§ **Page excerpt**
▼▼▼
Optimal Binning for Categorical Variables using Dynamic Programming
optimal_binning_categorical_dp.Rd
Performs optimal binning for categorical variables using a dynamic programming approach with linear constraints. This algorithm finds the optimal grouping of categories that maximizes the Information Value (IV) while respecting constraints on the number of bins and monotonicity.
Usage
optimal_binning_categorical_dp(
target,
feature,
min_bins = 3L,
max_bins = 5L,
bin_cutoff = 0.05,
max_n_prebins = 20L,
convergence_threshold = 1e-06,
max_iterations = 1000L,
bin_separator = "%;%",
monotonic_trend = "auto"
)
Arguments
- target
An integer vector of binary target values (0 or 1).
- feature
A character vector of categorical feature values.
- min_bins
Minimum number of bins (default: 3).
- max_bins
Maximum number of bins (default: 5).
- bin_cutoff
Minimum proportion of total observations for a bin (default: 0.05).
- max_n_prebins
Maximum number of pre-bins before merging (default: 20).
- convergence_threshold
Convergence threshold for the dynamic programming algorithm (default: 0.0000001).
- max_iterations
Maximum number of iterations for the dynamic programming algorithm (default: 1000).
▲▲▲
§ **Saved entries**
▼▼▼
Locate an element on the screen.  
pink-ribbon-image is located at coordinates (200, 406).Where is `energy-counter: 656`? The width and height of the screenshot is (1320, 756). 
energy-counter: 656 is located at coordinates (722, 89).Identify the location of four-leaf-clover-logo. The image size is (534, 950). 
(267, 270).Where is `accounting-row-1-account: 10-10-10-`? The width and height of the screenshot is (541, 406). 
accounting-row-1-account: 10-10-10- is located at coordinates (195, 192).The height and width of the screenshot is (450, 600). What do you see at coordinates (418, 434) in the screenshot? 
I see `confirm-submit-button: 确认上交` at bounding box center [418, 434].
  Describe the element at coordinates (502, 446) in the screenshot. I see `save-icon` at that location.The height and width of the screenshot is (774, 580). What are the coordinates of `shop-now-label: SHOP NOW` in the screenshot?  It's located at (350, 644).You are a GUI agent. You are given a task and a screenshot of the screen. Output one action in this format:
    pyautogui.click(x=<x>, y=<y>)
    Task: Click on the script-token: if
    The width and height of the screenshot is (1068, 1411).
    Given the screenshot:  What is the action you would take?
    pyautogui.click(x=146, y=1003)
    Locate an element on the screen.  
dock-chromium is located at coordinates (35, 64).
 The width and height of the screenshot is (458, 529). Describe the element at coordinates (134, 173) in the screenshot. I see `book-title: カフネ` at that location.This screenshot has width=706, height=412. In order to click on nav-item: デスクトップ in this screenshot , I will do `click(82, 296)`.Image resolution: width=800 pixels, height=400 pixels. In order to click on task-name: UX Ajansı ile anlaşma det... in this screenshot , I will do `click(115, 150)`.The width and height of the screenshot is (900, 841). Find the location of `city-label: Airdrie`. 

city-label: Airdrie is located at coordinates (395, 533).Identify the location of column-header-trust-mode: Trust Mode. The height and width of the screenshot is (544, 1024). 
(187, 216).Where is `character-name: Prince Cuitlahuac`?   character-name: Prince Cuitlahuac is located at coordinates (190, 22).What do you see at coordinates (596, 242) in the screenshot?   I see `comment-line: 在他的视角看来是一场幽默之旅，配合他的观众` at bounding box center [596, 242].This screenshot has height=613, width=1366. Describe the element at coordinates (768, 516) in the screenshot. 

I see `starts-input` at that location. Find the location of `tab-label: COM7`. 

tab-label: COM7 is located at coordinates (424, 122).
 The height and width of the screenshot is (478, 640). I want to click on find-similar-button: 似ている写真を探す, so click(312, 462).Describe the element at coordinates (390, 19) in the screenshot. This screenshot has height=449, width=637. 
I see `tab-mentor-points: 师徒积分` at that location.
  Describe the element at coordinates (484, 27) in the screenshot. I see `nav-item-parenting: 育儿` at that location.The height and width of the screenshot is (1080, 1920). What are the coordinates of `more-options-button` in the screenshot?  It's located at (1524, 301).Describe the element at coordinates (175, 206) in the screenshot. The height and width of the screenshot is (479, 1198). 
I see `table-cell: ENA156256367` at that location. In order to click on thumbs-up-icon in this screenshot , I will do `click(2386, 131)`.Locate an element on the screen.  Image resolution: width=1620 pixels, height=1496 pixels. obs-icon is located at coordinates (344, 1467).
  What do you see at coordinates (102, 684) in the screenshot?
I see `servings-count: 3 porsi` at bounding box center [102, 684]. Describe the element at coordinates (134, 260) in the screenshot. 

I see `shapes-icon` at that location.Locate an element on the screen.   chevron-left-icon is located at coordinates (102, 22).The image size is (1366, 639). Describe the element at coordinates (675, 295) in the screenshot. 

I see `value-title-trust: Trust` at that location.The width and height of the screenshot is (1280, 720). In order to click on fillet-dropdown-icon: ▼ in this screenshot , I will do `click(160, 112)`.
▲▲▲
§ **Directions**
Rewrite the binning documentation from "Optimal Binning for Categorical Variables using Dynamic" to "bins and monotonicity.", replacing "grouping" with "partitioning".

§ **Answer section**
Optimal Binning for Categorical Variables using Dynamic Programming
optimal_binning_categorical_dp.Rd
Performs optimal binning for categorical variables using a dynamic programming approach with linear constraints. This algorithm finds the optimal partitioning of categories that maximizes the Information Value (IV) while respecting constraints on the number of bins and monotonicity.